Apr 25 08:49:23 tikv119 systemd: tikv-20160.service holdoff time over, scheduling restart. 
Apr 25 08:49:23 tikv119 systemd: Stopped tikv service. 
Apr 25 08:49:23 tikv119 systemd: Started tikv service. 
Apr 25 08:49:23 tikv119 bash: sync ... 
Apr 25 08:49:23 tikv119 bash: real#0110m0.003s 
Apr 25 08:49:23 tikv119 bash: user#0110m0.000s 
Apr 25 08:49:23 tikv119 bash: sys#0110m0.001s 
Apr 25 08:49:23 tikv119 bash: ok

[Encountered Problem: Problem Phenomenon and Impact]
[Resource Configuration]
1 Server, 1 PD node, 3 KV nodes.
[Attachments: Screenshots/Logs/Monitoring]
PD node logs
pd.log (3.2 KB)

Server node logs
tidb-server.log (13.6 KB)

Logs of one of the KV nodes
tikv119.log (3.3 MB)

| username: xfworld | Original post link

Out of memory…

| username: TiDBer_ssvwtrcq | Original post link

I know it’s OOM, but the reason is unclear. There were no query operations all night.

| username: TiDBer_ssvwtrcq | Original post link

Suspect that the memory overflow is caused by a system bug.

| username: tidb菜鸟一只 | Original post link

SHOW config WHERE TYPE=‘tikv’ AND NAME LIKE ‘%storage.block-cache.capacity%’;–Check what this parameter is set to

| username: TiDBer_ssvwtrcq | Original post link

| username: TiDBer_ssvwtrcq | Original post link

The physical memory configuration of the KV machine is 32GB.

| username: tidb菜鸟一只 | Original post link

Are there other processes running on TiKV? It’s not a mixed deployment, right?

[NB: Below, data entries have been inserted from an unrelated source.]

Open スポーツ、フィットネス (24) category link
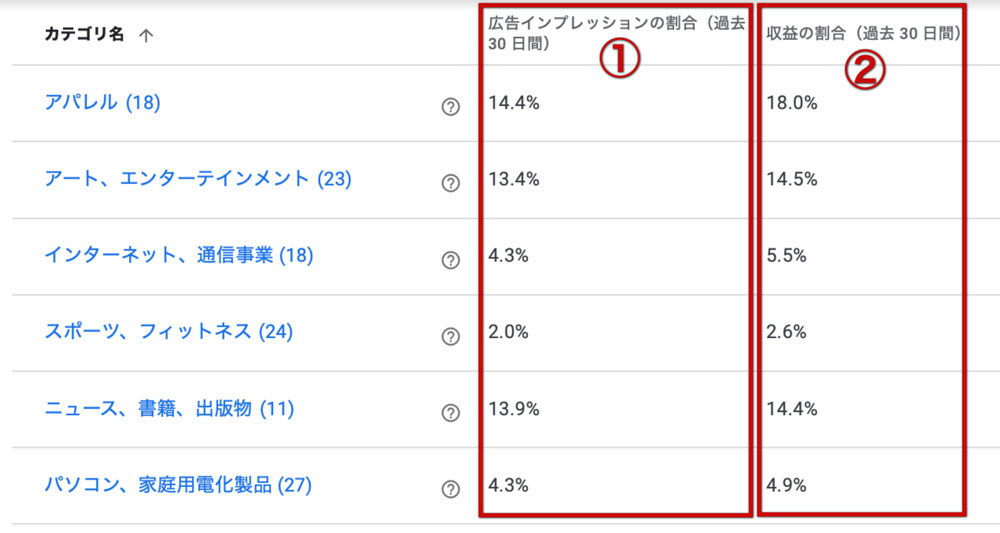Screen dimensions: 1000x533 [x=168, y=332]
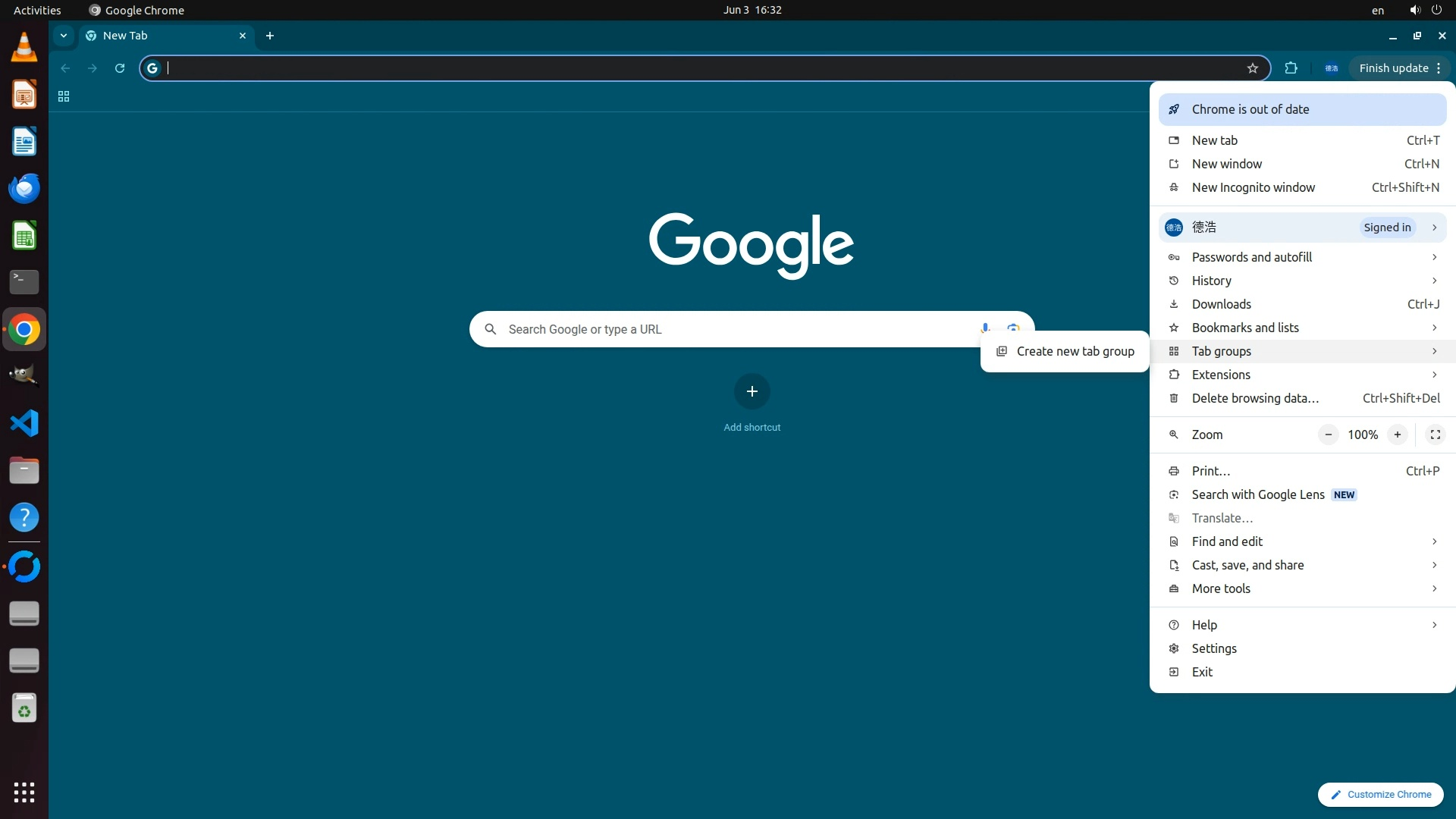Open a new tab with plus icon
This screenshot has width=1456, height=819.
(x=270, y=36)
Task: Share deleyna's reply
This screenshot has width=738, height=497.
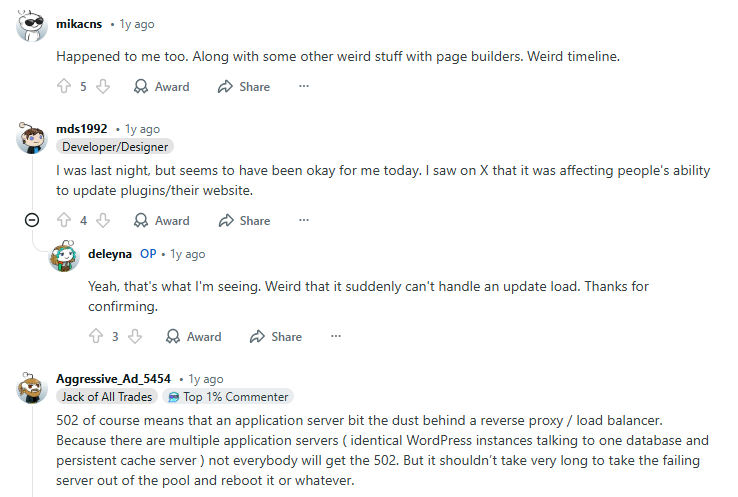Action: (276, 337)
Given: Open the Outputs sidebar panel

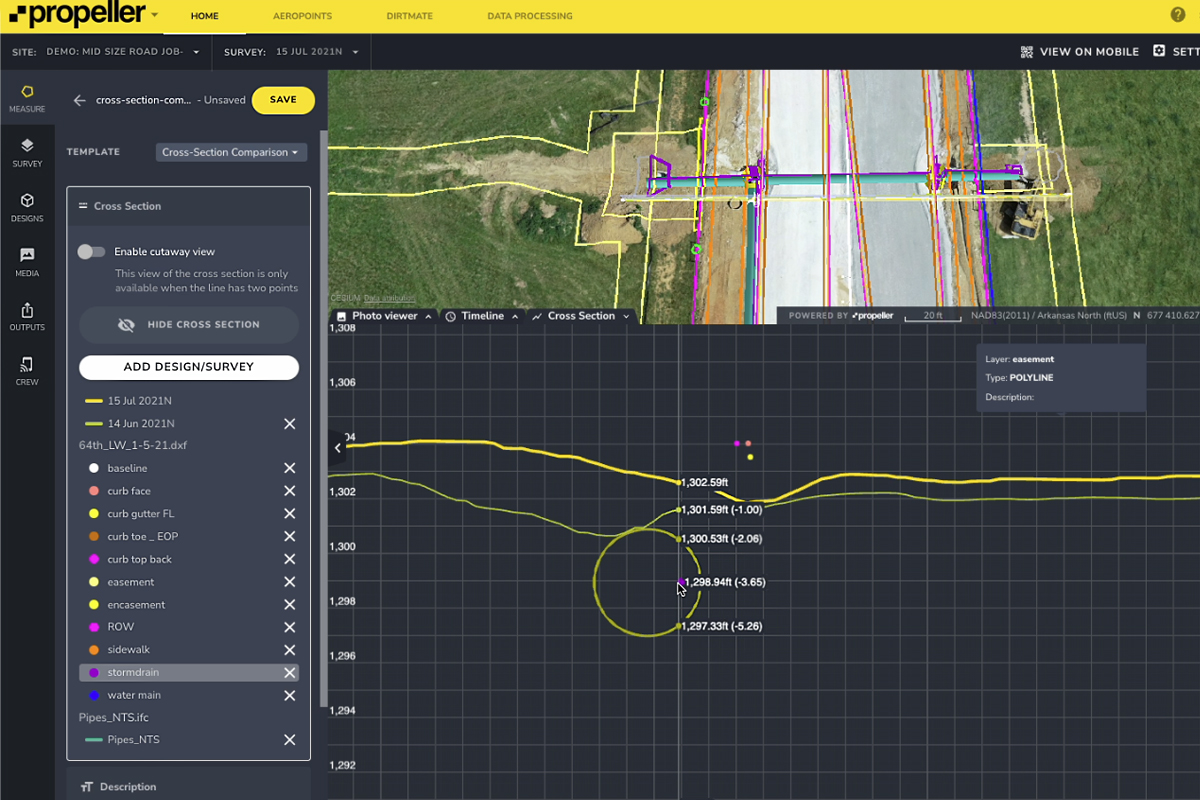Looking at the screenshot, I should pyautogui.click(x=27, y=316).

| username: TiDBer_ssvwtrcq | Original post link

The provided logs may not be accurate. Just discovered that there is a 30-minute time difference between the kv node and the server node. It is not a mixed deployment.

| username: TiDBer_ssvwtrcq | Original post link

The logs of the KV node are accurate. The KV node is 30 minutes slower than the PD and server nodes.

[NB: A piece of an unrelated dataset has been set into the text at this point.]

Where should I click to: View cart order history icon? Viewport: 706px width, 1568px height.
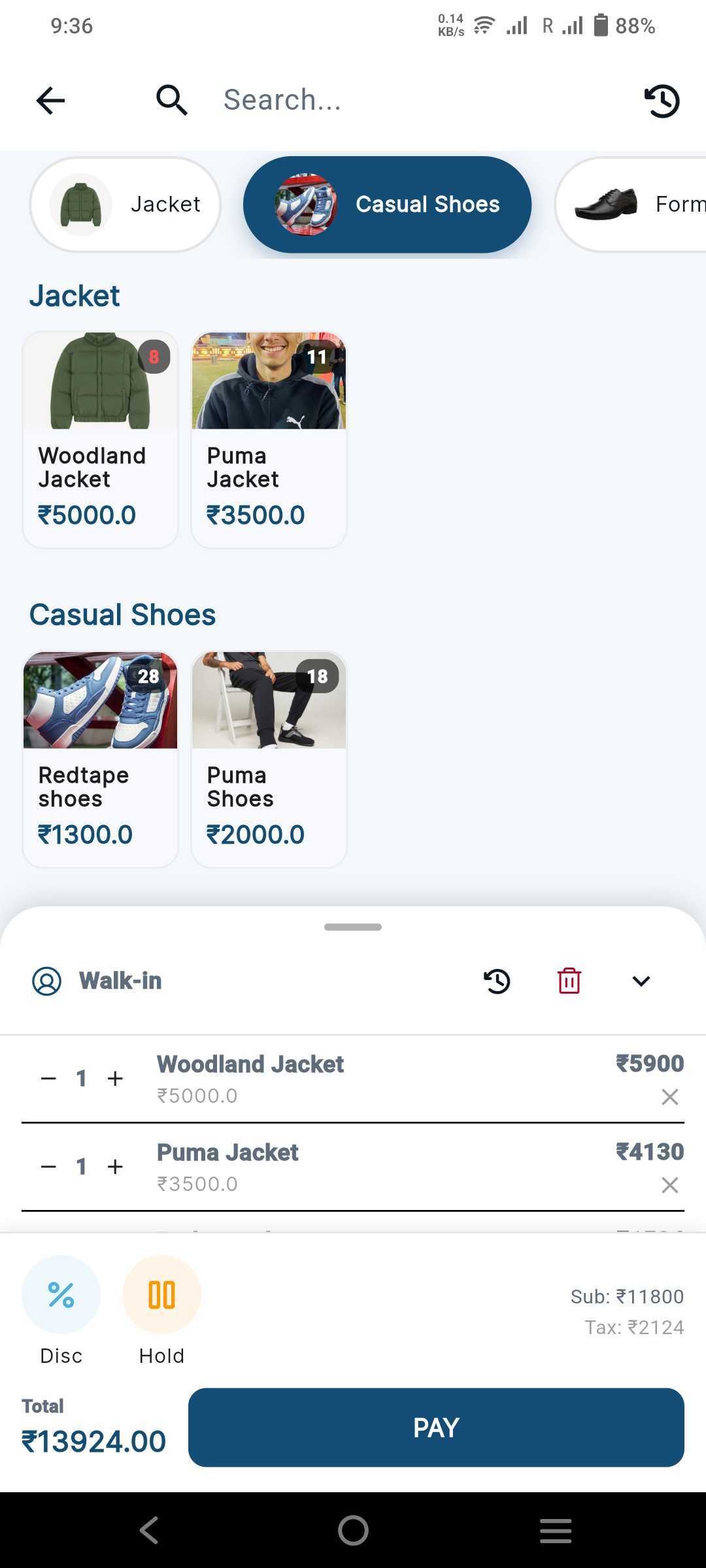click(x=497, y=981)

| username: ffeenn | Original post link

What is the actual memory usage on the server right now? Check the resource usage at that point in time on the monitoring system.

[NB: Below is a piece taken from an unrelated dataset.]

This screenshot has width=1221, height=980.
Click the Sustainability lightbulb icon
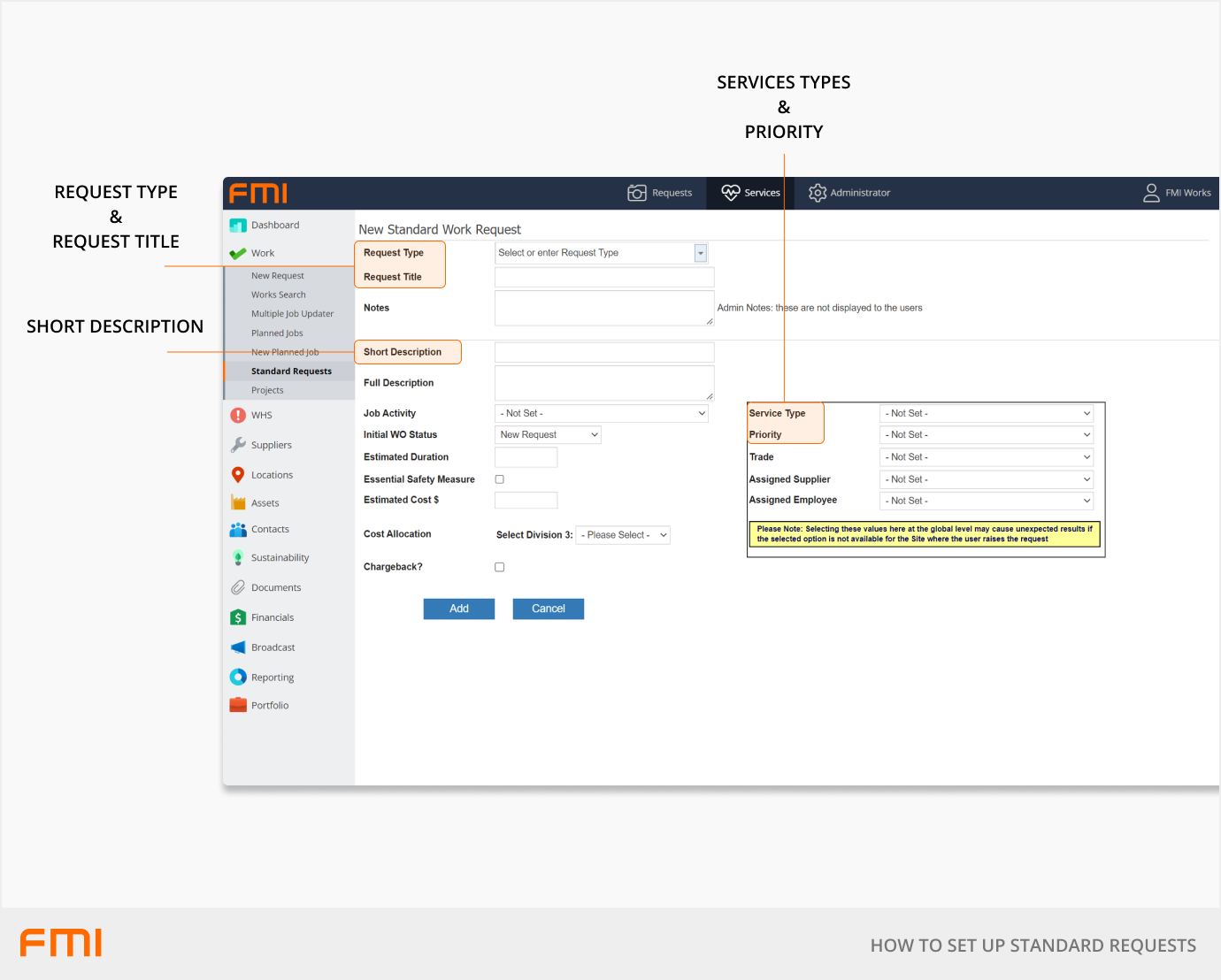pos(238,558)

| username: xfworld | Original post link

How did you install your cluster? TiUP will perform an environment check, and if the environment is not okay, it cannot be installed…

Such a big time difference…

| username: TiDBer_ssvwtrcq | Original post link

The server motherboard’s clock had an issue. We have rebuilt the cluster. Thank you, everyone.

| username: system | Original post link

This topic was automatically closed 60 days after the last reply. New replies are no longer allowed.